BEGIN Supplied entries
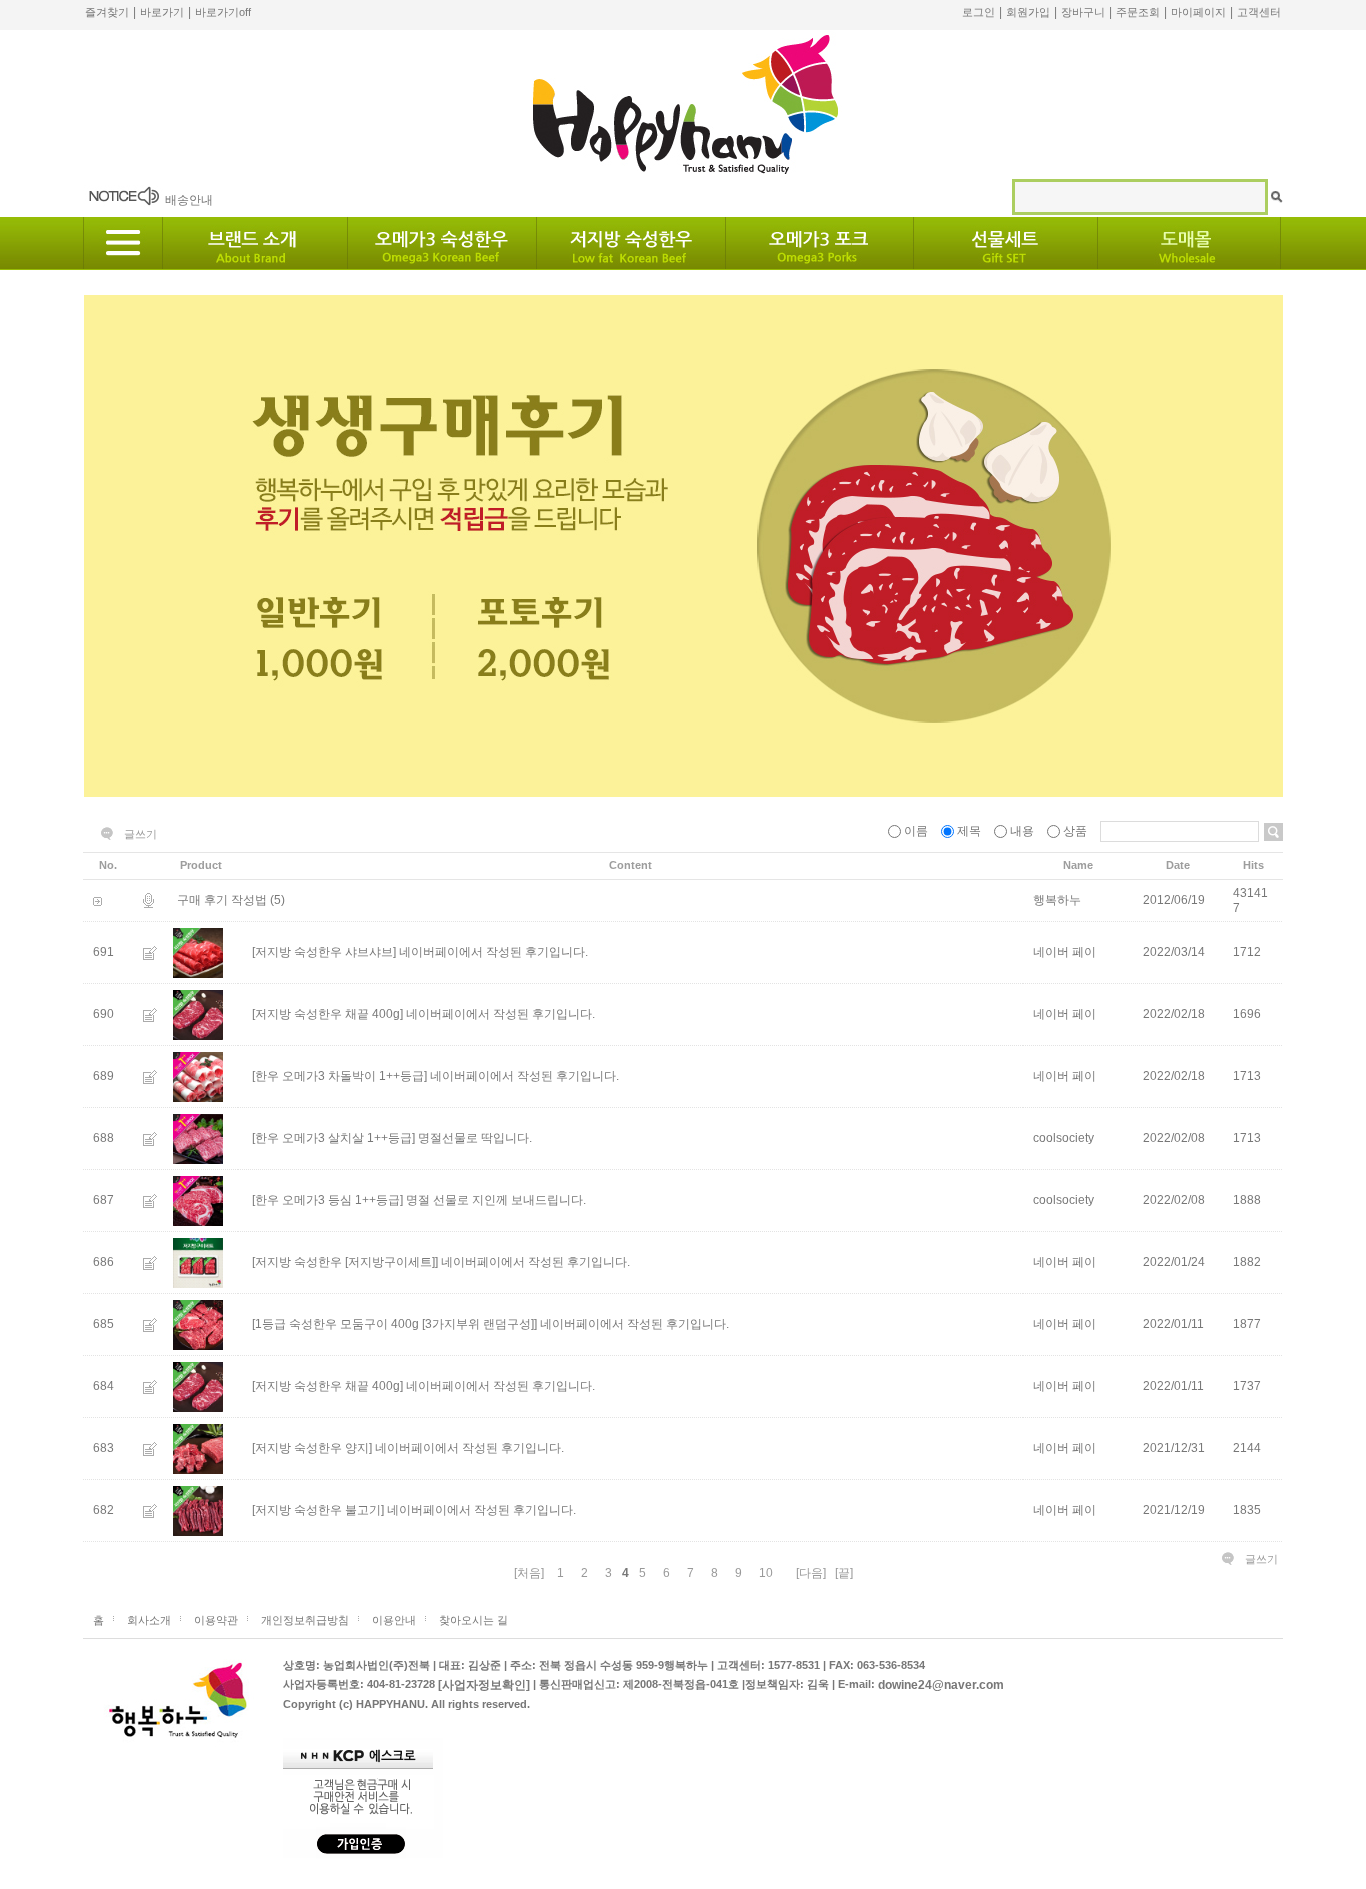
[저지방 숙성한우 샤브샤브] (324, 952)
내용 (1022, 831)
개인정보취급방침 (305, 1620)
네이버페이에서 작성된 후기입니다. (493, 952)
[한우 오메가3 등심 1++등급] (327, 1200)
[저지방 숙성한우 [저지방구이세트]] (345, 1262)
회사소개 (149, 1620)
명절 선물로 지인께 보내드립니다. (496, 1200)
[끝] (844, 1573)
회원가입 (1028, 12)
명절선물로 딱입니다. (475, 1138)
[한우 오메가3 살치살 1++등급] (333, 1138)
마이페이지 (1198, 12)
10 (766, 1573)
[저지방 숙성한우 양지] (312, 1448)
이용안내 (394, 1620)
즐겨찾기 (107, 12)
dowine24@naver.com (941, 1685)
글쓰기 (140, 834)
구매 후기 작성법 (222, 900)
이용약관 (216, 1620)
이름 (916, 831)
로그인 (978, 12)
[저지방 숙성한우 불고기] (318, 1510)
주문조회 (1138, 12)
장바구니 (1083, 12)
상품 (1075, 831)
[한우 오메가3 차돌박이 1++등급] (339, 1076)
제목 (969, 831)
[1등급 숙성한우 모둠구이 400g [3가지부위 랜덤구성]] (394, 1324)
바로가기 (162, 12)
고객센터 (1259, 12)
END Supplied entries
Work to be completed
Only the lines from the one containing "[저지방 숙성한우 [저지방구이세트]] (345, 1262)" through the end of the entries above belong in the answer; repeat them exactly.

Task answer
[저지방 숙성한우 [저지방구이세트]] (345, 1262)
회사소개 (149, 1620)
명절 선물로 지인께 보내드립니다. (496, 1200)
[끝] (844, 1573)
회원가입 (1028, 12)
명절선물로 딱입니다. (475, 1138)
[한우 오메가3 살치살 1++등급] (333, 1138)
마이페이지 (1198, 12)
10 (766, 1573)
[저지방 숙성한우 양지] (312, 1448)
이용안내 (394, 1620)
즐겨찾기 (107, 12)
dowine24@naver.com (941, 1685)
글쓰기 (140, 834)
구매 후기 작성법 (222, 900)
이용약관 (216, 1620)
이름 (916, 831)
로그인 (978, 12)
[저지방 숙성한우 불고기] (318, 1510)
주문조회 (1138, 12)
장바구니 (1083, 12)
상품 (1075, 831)
[한우 오메가3 차돌박이 1++등급] (339, 1076)
제목 (969, 831)
[1등급 숙성한우 모둠구이 400g [3가지부위 랜덤구성]] (394, 1324)
바로가기 (162, 12)
고객센터 (1259, 12)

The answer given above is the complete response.